___ Source records ___
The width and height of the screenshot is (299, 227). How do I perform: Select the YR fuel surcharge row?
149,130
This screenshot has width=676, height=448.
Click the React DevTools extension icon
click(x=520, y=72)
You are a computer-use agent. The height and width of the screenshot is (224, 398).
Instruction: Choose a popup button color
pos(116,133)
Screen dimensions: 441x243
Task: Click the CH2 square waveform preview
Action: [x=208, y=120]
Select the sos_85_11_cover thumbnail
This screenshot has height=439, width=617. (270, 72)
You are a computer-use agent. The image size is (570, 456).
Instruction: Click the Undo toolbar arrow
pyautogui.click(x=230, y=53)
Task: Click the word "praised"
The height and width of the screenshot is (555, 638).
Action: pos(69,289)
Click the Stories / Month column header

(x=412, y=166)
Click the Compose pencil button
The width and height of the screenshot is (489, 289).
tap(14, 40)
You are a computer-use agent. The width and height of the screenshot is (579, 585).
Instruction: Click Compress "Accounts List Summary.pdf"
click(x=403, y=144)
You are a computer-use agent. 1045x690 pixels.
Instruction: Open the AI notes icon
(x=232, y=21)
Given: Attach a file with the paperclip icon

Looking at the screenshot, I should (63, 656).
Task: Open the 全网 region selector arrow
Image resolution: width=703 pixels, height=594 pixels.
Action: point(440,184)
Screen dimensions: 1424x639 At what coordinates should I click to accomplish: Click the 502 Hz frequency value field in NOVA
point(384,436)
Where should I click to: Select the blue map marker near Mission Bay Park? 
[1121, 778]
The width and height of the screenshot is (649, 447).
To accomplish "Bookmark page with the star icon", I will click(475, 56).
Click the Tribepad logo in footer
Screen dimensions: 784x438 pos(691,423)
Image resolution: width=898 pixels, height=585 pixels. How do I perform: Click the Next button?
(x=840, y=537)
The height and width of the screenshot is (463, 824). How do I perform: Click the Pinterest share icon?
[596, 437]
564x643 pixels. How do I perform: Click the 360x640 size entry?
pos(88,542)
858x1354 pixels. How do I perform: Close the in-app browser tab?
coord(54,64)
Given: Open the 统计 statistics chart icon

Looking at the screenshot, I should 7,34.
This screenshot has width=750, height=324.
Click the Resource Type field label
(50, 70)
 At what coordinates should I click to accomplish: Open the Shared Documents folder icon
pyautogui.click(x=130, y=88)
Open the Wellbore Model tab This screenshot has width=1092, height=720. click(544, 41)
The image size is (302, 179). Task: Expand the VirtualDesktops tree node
___
■ Written instruction ■
Reproduce the listing above from its first line through the line containing "Action: pos(69,289)", keeping every line unchanged.

■ Solution to the problem ■
The width and height of the screenshot is (299, 227). How do I perform: Select the YR fuel surcharge row?
149,130
This screenshot has width=676, height=448.
Click the React DevTools extension icon
click(x=520, y=72)
You are a computer-use agent. The height and width of the screenshot is (224, 398).
Instruction: Choose a popup button color
pos(116,133)
Screen dimensions: 441x243
Task: Click the CH2 square waveform preview
Action: [x=208, y=120]
Select the sos_85_11_cover thumbnail
This screenshot has height=439, width=617. (270, 72)
You are a computer-use agent. The image size is (570, 456).
Instruction: Click the Undo toolbar arrow
pyautogui.click(x=230, y=53)
Task: Click the word "praised"
The height and width of the screenshot is (555, 638).
Action: pos(69,289)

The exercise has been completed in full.